==== Text block

CSV Data Processing Pipeline
Processing large CSV files requires streaming to avoid memory exhaustion:
require 'csv'
# Stream large CSV file without loading into memory
def process_large_csv(input_file, output_file)
errors = []
processed = 0
CSV.open(output_file, "w", headers: true) do |output|
CSV.foreach(input_file, headers: true).with_index do |row, idx|
begin
# Validate and transform
validated = validate_row(row, idx)
output << validated if validated
processed += 1
rescue ValidationError => e
errors << { line: idx + 1, error: e.message }
end
# Progress reporting for large files
puts "Processed #{processed} records" if (processed % 10000).zero?
end
end
{ processed: processed, errors: errors }
end
def validate_row(row, line_number)
# Type conversion and validation
age = Integer(row["age"]) rescue raise ValidationError, "Invalid age"

========
==== Listed records

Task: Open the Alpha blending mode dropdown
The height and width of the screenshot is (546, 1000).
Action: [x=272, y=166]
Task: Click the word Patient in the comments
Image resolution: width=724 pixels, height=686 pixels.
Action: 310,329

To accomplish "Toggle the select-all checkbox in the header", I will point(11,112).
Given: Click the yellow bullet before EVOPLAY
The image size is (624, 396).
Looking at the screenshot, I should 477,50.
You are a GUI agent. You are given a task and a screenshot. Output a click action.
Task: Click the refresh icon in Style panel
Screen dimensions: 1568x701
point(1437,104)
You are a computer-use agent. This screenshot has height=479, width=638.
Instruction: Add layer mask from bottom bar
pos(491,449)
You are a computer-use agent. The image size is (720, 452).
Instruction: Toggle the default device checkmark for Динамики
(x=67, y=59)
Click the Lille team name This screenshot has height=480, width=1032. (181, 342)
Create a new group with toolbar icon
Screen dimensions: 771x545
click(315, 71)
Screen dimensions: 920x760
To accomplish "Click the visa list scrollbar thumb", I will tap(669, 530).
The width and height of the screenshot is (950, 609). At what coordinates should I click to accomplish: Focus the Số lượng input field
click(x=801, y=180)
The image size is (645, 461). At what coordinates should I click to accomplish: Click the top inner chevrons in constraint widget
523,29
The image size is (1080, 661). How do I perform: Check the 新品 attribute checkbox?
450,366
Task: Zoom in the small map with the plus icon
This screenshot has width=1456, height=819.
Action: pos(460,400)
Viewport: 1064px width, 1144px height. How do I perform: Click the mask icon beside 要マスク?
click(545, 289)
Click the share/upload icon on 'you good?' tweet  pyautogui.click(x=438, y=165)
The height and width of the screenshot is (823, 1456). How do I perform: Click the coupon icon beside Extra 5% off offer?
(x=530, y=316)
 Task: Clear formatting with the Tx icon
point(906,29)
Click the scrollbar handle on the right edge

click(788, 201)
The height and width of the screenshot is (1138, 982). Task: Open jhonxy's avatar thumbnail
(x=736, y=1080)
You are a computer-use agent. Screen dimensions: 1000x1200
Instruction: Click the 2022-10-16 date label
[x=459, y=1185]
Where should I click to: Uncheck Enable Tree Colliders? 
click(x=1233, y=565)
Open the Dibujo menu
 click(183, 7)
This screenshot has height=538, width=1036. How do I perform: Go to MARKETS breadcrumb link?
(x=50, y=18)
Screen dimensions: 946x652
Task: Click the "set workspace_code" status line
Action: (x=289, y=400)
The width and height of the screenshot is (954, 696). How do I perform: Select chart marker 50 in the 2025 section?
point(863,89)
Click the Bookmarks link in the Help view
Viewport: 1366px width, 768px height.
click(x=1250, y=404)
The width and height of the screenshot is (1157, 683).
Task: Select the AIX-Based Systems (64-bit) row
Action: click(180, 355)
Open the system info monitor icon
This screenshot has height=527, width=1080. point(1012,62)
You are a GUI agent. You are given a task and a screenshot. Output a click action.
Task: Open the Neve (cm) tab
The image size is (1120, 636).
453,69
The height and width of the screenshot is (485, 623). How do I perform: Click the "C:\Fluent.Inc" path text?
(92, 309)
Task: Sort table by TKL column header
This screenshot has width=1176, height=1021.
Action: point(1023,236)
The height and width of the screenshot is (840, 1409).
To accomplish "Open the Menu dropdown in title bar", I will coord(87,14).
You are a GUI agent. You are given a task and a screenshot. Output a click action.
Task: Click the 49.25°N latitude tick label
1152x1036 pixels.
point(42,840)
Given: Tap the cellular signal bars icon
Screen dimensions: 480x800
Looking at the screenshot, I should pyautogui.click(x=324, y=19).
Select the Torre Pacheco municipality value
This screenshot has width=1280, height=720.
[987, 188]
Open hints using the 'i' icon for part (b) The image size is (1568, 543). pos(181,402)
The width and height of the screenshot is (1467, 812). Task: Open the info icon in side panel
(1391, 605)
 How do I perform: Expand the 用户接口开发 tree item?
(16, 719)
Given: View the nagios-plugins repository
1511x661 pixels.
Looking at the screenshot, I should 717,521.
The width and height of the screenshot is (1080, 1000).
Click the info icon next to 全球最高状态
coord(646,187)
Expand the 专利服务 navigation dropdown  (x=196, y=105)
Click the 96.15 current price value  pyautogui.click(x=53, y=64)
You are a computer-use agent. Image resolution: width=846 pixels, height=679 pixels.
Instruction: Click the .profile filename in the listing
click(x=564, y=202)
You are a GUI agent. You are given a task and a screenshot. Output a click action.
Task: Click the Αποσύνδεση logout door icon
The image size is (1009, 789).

========

Exercise tasks -
(1) According to the CSV processing text, why do large CSV files need to be streamed?
(2) Rewrite the CSV processing code starting with "errors = []" and going on through "(processed % 10000).zero?", substituting "failures" for "errors".
The entries have nothing to do with the CSV processing text.

The responses -
(1) To avoid memory exhaustion.

(2)
failures = []
processed = 0
CSV.open(output_file, "w", headers: true) do |output|
CSV.foreach(input_file, headers: true).with_index do |row, idx|
begin
# Validate and transform
validated = validate_row(row, idx)
output << validated if validated
processed += 1
rescue ValidationError => e
failures << { line: idx + 1, error: e.message }
end
# Progress reporting for large files
puts "Processed #{processed} records" if (processed % 10000).zero?